Por volta das 9h50, o grupo saiu em cavalgada ocupando uma das faixas da avenida em direção à Assembleia Legislativa, na Praça João Pessoa, onde chegou às 10h50. Participam da cavalgada vaqueiros locutores, juízes de vaquejada, artesãos de equipamento de couro e ferro, e médicos veterinários que atuam no ramo. O grupo pretende entregar um ofício aos deputados para pedir a criação de uma lei que regularize a vaquejada como esporte.

Rodovia interditada
Em Campina Grande, os vaqueiros se concentraram às margens da BR-104 e o ato começou às 9h40. A rodovia foi fechada por volta das 10h30 e às 11h o trânsito foi liberado com o encerramento do ato.
Os apoiadores da competição se reuniram com faixas gritando "vaqueiros unidos, jamais serão vencidos". Um grupo de mulheres também se reuniu ao grupo para apoiar a realização de vaquejadas. 
Decisão do STF
De acordo com o regulamento geral da Associação Brasileira de Vaquejada, o conceito de vaquejada é "uma ativiade recreativa-competitiva, com características de esporte, no qual dois vaqueiros têm o objetivo de alcançar e emparelhar o boi entre os cavalos, conduzí-lo até o local indicado, onde o animal deve ser derrubado".
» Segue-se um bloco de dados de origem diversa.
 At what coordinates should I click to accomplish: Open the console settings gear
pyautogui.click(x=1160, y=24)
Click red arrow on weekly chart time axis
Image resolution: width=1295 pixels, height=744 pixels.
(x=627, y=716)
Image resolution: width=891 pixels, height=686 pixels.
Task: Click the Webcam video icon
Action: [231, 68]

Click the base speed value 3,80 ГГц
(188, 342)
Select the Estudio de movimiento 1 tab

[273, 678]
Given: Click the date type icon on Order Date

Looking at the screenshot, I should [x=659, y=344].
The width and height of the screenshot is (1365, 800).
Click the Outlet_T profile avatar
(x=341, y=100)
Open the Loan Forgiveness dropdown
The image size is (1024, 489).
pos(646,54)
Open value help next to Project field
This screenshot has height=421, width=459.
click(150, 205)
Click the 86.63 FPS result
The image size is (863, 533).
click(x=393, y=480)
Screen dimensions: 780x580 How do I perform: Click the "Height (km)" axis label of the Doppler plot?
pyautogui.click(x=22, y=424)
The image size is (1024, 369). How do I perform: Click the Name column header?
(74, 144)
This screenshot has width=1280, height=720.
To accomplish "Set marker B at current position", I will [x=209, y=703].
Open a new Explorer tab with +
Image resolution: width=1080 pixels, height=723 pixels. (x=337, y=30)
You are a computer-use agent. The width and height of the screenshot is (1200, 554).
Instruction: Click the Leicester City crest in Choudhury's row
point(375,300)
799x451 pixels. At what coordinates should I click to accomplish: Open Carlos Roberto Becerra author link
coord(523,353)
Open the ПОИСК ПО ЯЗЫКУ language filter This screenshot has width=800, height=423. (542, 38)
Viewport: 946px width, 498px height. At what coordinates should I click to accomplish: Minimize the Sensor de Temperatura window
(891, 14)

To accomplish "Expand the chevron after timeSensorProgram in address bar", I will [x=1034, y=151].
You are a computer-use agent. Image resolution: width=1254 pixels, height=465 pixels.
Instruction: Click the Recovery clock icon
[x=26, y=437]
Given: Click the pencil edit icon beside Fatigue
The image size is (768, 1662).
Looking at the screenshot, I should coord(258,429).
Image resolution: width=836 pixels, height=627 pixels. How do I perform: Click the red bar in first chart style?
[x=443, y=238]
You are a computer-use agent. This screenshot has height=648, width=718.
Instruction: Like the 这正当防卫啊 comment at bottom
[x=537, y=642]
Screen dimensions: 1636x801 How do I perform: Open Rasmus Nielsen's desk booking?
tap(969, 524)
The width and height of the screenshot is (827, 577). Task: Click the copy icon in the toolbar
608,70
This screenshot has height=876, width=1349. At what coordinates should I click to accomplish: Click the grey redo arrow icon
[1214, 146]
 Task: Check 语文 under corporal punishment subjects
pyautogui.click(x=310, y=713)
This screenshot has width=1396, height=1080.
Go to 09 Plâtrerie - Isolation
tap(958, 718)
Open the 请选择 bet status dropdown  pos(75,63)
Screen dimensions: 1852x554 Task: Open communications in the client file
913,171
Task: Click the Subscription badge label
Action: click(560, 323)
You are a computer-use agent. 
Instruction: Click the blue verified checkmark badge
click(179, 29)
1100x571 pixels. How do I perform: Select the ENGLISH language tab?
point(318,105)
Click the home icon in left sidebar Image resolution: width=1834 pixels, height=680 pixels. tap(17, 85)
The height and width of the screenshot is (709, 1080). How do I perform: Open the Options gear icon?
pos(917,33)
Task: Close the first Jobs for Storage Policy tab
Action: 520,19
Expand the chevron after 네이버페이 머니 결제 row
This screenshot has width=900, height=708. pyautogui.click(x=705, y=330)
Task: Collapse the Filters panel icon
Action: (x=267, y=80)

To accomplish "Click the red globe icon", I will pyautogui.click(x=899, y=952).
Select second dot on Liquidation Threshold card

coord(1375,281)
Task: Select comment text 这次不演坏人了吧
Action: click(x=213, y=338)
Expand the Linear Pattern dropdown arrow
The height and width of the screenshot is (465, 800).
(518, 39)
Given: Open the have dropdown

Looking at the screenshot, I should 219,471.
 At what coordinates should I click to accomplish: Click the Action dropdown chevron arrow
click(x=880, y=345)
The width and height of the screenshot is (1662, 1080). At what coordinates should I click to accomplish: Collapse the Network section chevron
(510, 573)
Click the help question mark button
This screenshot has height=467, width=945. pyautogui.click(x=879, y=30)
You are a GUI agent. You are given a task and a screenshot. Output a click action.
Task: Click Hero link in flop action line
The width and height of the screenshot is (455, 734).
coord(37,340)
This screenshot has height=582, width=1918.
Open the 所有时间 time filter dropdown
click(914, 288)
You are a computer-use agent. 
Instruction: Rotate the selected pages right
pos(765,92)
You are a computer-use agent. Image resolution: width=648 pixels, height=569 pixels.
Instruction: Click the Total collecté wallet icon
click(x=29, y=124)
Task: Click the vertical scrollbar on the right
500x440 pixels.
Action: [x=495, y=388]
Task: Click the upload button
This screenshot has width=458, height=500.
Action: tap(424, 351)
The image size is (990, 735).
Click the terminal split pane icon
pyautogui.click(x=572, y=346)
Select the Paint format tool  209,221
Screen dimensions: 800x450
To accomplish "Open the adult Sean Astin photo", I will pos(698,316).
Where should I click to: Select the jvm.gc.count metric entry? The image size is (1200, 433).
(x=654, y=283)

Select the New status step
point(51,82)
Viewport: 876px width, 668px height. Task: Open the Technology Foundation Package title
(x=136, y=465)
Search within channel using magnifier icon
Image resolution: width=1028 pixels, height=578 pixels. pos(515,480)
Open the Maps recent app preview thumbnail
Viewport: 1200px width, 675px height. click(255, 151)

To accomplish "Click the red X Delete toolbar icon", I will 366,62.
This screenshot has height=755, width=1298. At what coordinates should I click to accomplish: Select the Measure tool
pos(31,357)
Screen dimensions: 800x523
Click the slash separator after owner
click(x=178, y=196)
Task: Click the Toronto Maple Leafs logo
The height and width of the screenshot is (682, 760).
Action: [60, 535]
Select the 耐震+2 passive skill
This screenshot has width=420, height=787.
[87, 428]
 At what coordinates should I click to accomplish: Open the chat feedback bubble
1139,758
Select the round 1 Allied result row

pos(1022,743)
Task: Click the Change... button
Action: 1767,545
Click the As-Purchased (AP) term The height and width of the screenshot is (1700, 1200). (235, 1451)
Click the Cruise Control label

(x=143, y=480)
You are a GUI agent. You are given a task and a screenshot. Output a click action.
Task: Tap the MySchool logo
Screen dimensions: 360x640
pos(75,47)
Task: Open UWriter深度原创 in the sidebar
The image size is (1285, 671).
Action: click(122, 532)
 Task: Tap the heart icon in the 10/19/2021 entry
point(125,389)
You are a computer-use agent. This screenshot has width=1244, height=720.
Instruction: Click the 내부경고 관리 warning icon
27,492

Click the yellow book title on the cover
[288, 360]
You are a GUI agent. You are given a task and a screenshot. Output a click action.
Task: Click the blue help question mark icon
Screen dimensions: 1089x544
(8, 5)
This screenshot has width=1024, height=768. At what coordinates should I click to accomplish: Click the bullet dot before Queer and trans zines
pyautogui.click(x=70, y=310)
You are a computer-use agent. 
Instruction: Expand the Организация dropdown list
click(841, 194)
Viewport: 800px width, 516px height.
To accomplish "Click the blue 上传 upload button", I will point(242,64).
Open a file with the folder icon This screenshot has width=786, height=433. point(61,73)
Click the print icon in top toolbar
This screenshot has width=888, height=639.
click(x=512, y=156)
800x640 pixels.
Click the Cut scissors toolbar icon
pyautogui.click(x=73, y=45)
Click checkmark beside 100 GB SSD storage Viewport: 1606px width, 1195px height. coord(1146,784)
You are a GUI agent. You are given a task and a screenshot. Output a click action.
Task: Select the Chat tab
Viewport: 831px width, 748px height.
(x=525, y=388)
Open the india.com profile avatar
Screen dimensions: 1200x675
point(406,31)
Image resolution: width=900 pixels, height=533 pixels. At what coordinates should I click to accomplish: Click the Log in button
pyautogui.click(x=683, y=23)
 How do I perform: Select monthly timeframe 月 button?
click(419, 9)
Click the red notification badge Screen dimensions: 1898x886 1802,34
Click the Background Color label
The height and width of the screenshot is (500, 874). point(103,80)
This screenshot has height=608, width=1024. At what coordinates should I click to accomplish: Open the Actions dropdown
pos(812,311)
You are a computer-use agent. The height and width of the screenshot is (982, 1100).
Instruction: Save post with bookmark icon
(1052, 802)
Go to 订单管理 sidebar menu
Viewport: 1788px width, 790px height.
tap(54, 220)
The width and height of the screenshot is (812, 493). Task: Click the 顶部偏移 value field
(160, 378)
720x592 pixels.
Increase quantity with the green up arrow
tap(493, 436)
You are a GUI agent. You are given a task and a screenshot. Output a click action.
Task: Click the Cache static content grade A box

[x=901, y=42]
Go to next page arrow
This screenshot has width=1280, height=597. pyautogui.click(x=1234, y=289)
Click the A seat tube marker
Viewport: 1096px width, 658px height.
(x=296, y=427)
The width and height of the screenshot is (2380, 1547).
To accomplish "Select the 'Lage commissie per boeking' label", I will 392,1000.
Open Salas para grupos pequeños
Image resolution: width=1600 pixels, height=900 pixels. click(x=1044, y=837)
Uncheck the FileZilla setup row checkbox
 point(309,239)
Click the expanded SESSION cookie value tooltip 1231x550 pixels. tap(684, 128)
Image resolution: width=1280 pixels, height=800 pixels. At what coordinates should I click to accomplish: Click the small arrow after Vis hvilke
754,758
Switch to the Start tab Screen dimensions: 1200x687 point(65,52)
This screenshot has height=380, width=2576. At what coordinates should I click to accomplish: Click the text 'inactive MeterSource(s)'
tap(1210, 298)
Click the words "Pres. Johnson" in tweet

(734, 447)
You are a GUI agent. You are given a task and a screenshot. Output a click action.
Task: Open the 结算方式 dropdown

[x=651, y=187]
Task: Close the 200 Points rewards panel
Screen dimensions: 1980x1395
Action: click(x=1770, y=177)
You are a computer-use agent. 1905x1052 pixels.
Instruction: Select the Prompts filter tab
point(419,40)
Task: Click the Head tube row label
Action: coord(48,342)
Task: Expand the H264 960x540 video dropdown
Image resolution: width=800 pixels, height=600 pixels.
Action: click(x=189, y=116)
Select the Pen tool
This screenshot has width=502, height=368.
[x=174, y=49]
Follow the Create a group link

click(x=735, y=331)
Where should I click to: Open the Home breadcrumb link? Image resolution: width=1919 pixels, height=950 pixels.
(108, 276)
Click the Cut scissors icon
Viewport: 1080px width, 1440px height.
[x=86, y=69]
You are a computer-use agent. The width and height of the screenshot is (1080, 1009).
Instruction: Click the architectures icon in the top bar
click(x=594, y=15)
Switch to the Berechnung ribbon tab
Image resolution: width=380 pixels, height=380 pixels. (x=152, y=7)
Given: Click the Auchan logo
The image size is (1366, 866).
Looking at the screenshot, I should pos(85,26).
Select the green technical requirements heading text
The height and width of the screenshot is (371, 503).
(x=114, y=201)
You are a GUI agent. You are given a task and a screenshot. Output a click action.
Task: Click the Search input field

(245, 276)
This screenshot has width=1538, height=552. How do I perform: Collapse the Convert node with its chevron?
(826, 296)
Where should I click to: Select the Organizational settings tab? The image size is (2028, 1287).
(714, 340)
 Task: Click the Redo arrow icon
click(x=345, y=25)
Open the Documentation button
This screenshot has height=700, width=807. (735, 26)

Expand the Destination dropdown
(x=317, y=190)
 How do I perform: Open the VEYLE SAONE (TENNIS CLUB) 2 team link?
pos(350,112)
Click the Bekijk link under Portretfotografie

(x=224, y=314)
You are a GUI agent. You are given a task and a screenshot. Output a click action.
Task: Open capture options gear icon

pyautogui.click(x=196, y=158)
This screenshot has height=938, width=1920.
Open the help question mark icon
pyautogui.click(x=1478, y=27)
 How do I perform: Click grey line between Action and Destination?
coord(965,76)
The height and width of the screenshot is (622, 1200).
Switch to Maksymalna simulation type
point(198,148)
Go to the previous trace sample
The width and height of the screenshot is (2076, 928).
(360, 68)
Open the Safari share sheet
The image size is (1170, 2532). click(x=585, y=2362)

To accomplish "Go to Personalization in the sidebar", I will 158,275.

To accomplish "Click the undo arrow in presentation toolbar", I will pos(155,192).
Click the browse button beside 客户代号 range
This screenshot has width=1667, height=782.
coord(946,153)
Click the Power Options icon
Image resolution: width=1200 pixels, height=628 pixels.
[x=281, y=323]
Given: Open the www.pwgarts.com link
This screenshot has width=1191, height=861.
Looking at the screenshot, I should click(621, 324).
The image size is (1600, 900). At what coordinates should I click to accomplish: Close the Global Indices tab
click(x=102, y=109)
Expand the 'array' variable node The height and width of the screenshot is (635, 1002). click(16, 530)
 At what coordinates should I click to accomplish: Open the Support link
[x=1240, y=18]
Na última quinta-feira (6), o Supremo considerou que a atividade causa sofrimento aos animais e derrubou a lei que regulamentava a vaquejada no estado. Apesar de se referir ao Ceará, a decisão servirá de referência para todo o país, sujeitando os organizadores a punição por crime ambiental de maus-tratos a animais.

O regulamento tem uma seção específica sobre condutas proibidas, que incluem bater no animal, tocar sua face e apoiar-se em seu lombo. "O boi é intocável,  salvo para evitar a queda do vaqueiro", diz o documento. Também é proibido açoitar, esporear ou puxar as rédeas e freios para machucar o animal.
Na opinião de um dos organizadores da manifestação em João Pessoa, Valter Trigueiro Júnior, "a vaquejada é cultura, a moderna tem regulamento, temos meios pelos quais tentamos evitar os maus tratos". 
O zootecnista, Adjamir Araújo, que participou do ato em Campina, disse que não é "contra a sociedade protetora dos animais, porém a imagem que eles estão vendendo é uma imagem deturpada". "Animais não podem ser maltratados. Para se ter uma idéia, hoje se o animal tiver um pingo  de sangue ele é desclassificado" disse ele.
Caso algum outro estado tenha legalizado a prática, outras ações poderão ser apresentadas ao STF para derrubar a regulamentação.